Material shown START

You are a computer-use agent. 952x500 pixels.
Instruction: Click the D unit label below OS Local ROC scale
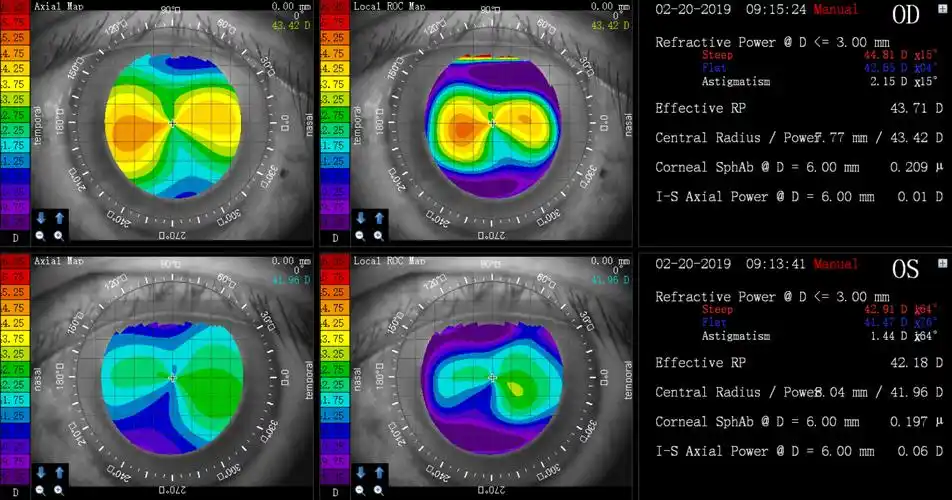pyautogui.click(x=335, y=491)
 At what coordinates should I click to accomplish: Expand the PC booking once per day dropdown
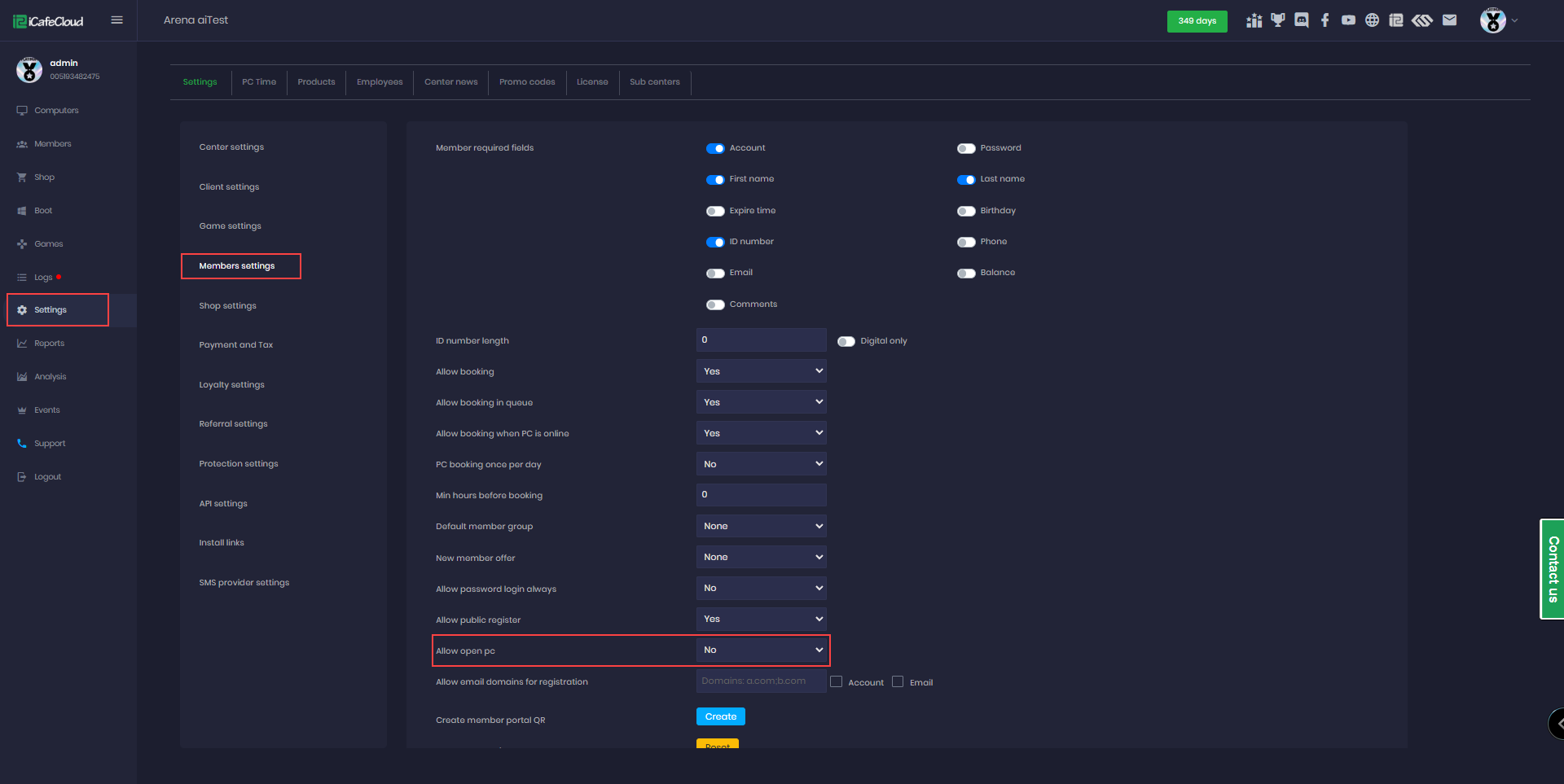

Material shown END
Material shown START

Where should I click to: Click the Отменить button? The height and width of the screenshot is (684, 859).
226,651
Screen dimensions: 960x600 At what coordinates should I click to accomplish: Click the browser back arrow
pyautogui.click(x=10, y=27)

Material shown END
Material shown START

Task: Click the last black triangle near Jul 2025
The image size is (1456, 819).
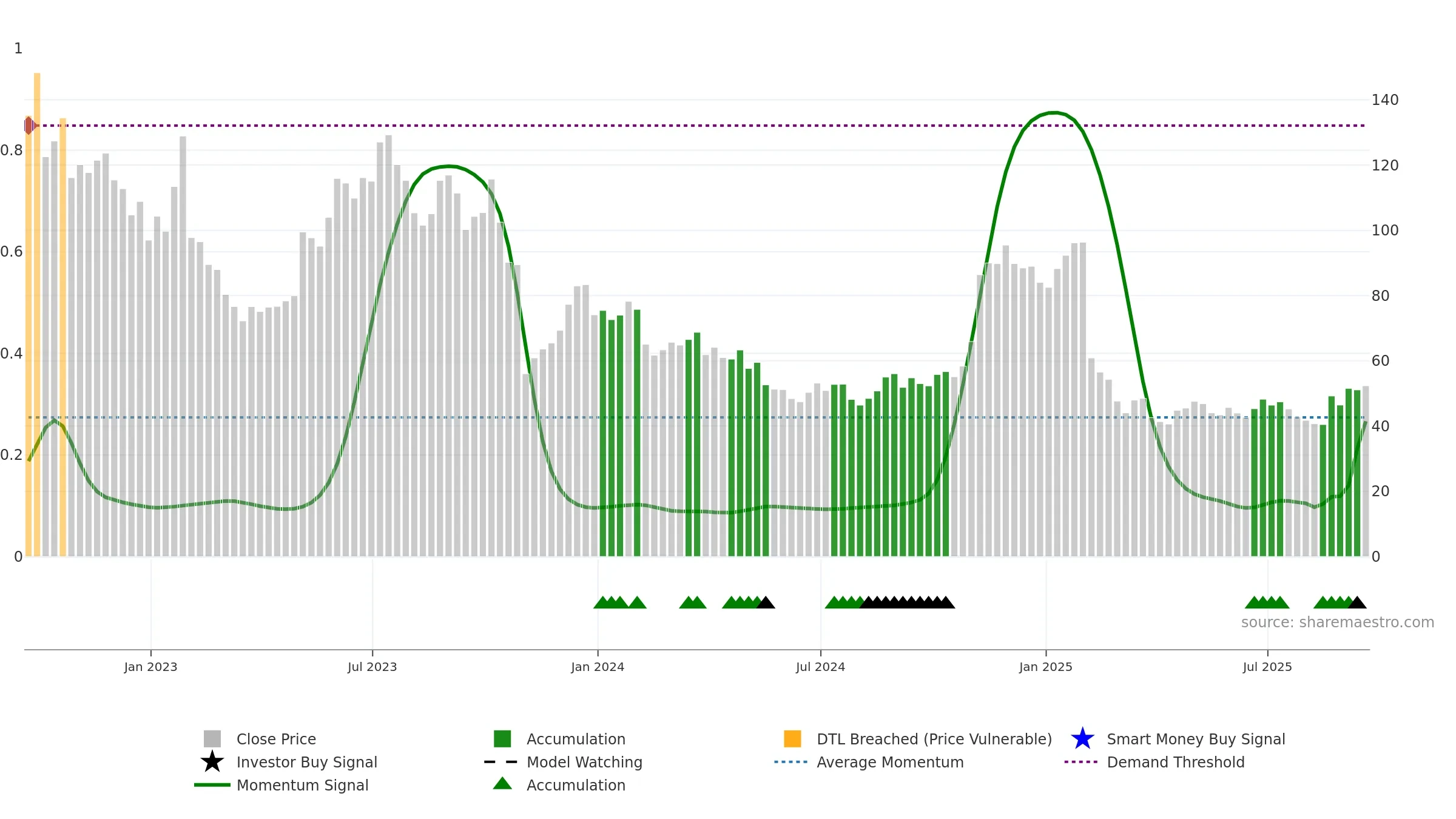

Material shown END

Pictures are to be left out. Write out only the lines above starting at the one with "Instruction: Click the" and ending at the one with "At what coordinates should I click to accomplish: Expand", both lines included, exactly.

Instruction: Click the D unit label below OS Local ROC scale
pyautogui.click(x=335, y=491)
 At what coordinates should I click to accomplish: Expand the PC booking once per day dropdown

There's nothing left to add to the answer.